Concept 6 - Selected Milestone (1).png

We then tested our prototype with a variety of stakeholders, including a dispatcher, a detective, and a core member of the innovation team. The test results were interesting: the innovation team preferred the treemap overview whereas the ‘operational’ employees liked the timeline view more. We faced an important decision of which to develop further. We decided to combine the two by featuring the timeline view as the main platform while providing more detailed overviews within the project and theme pages.
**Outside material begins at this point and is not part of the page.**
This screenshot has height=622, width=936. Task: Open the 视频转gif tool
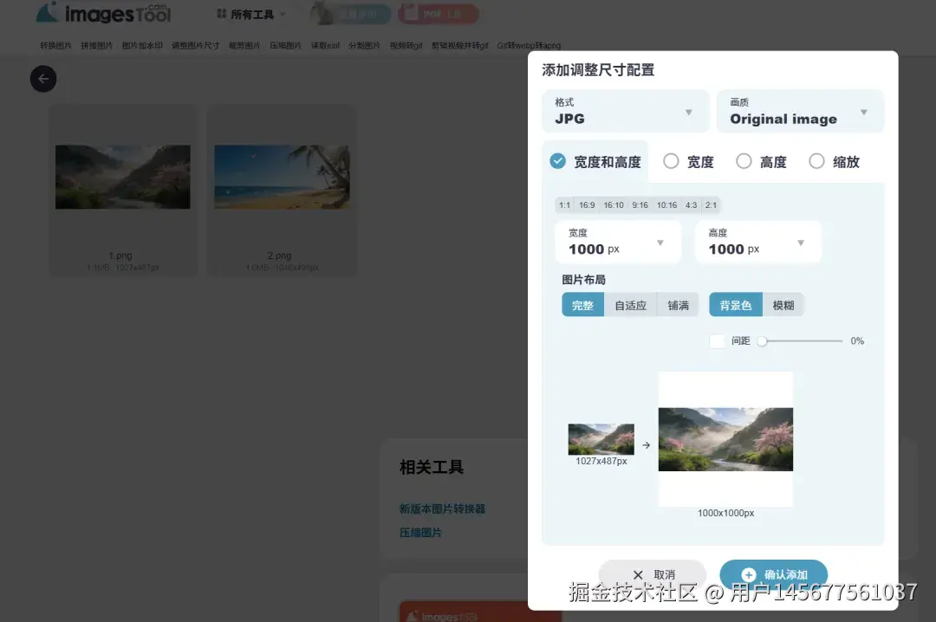coord(405,45)
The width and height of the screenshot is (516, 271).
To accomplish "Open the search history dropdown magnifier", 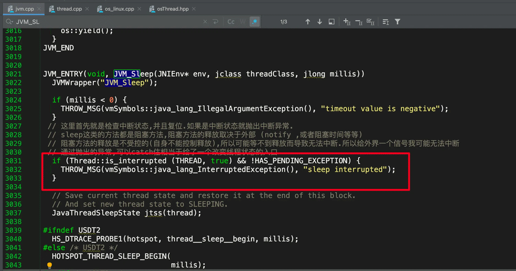I will click(x=9, y=22).
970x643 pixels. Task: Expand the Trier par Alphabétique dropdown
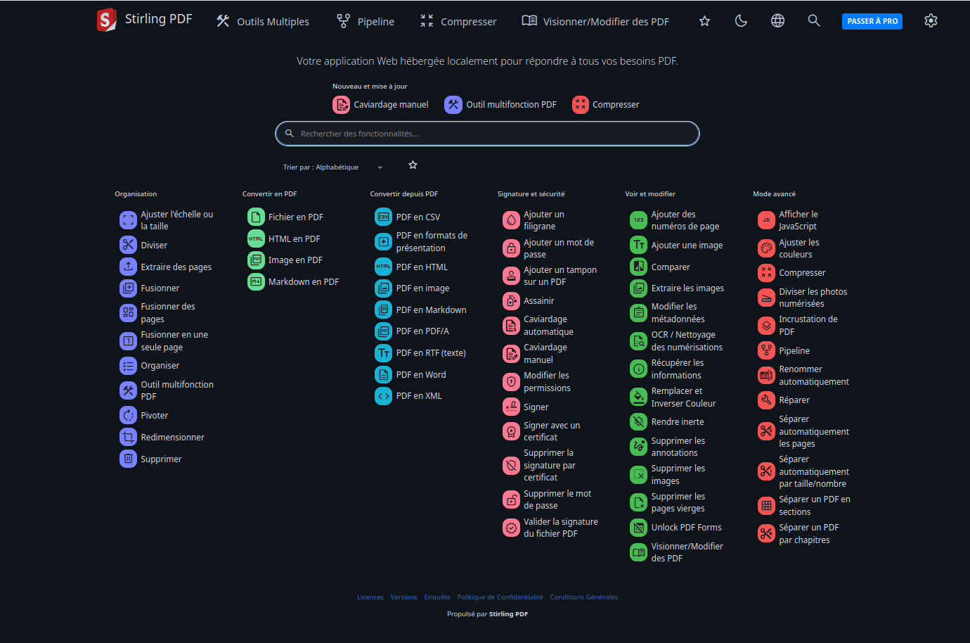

We proceeded to develop our mid-fidelity prototype based on our findings and new direction.

 

As we wanted to make the user excited about innovation, we needed a way to hook in the user, so I designed a landing page that had statistics about the success of innovation, as well as subtle, yet attention-grabbing animation. The user is welcomed with a series of statistics that demonstrate the accomplishments and benefits of the innovation efforts.

 

By scrolling through this interactive timeline, the user can learn about the all projects that the innovation team has worked on in the past, is currently working on, and what is planned for the future. Each project card includes an overview of its phase. Furthermore, as projects are part of greater efforts, called ‘themes’, each theme is represented in a card, so the user can understand how each project is used to achieve a theme’s goal.

If the user hovers over a project card, they can read a brief overview of each project to understand its basic mission.

Timeline - Present (3).png

When the user clicks a project or ‘theme’ card, a overlay screen opens with more detailed information including budget breakdowns, people involved, and target dates.

Police_HI-fi.png
 

We also created a series of mobile screen prototypes. We did this because the Politie is slowly transforming a lot of their work onto mobile platforms, and we wanted to keep our platform relevant in this transformation.

We created a civilian view so that non-staff could see what was happening within the police force. We did so to promote transparency. However, for the sake of security concerns and sensitive data, we reduced some of the visible information like some projects. We eliminated the contact information for the involved staff to protect their privacy and changed the contact information into a press office contact point.

Police_civilian view.png

Lastly, we made a view for the innovation team that included features that enabled them to edit the content.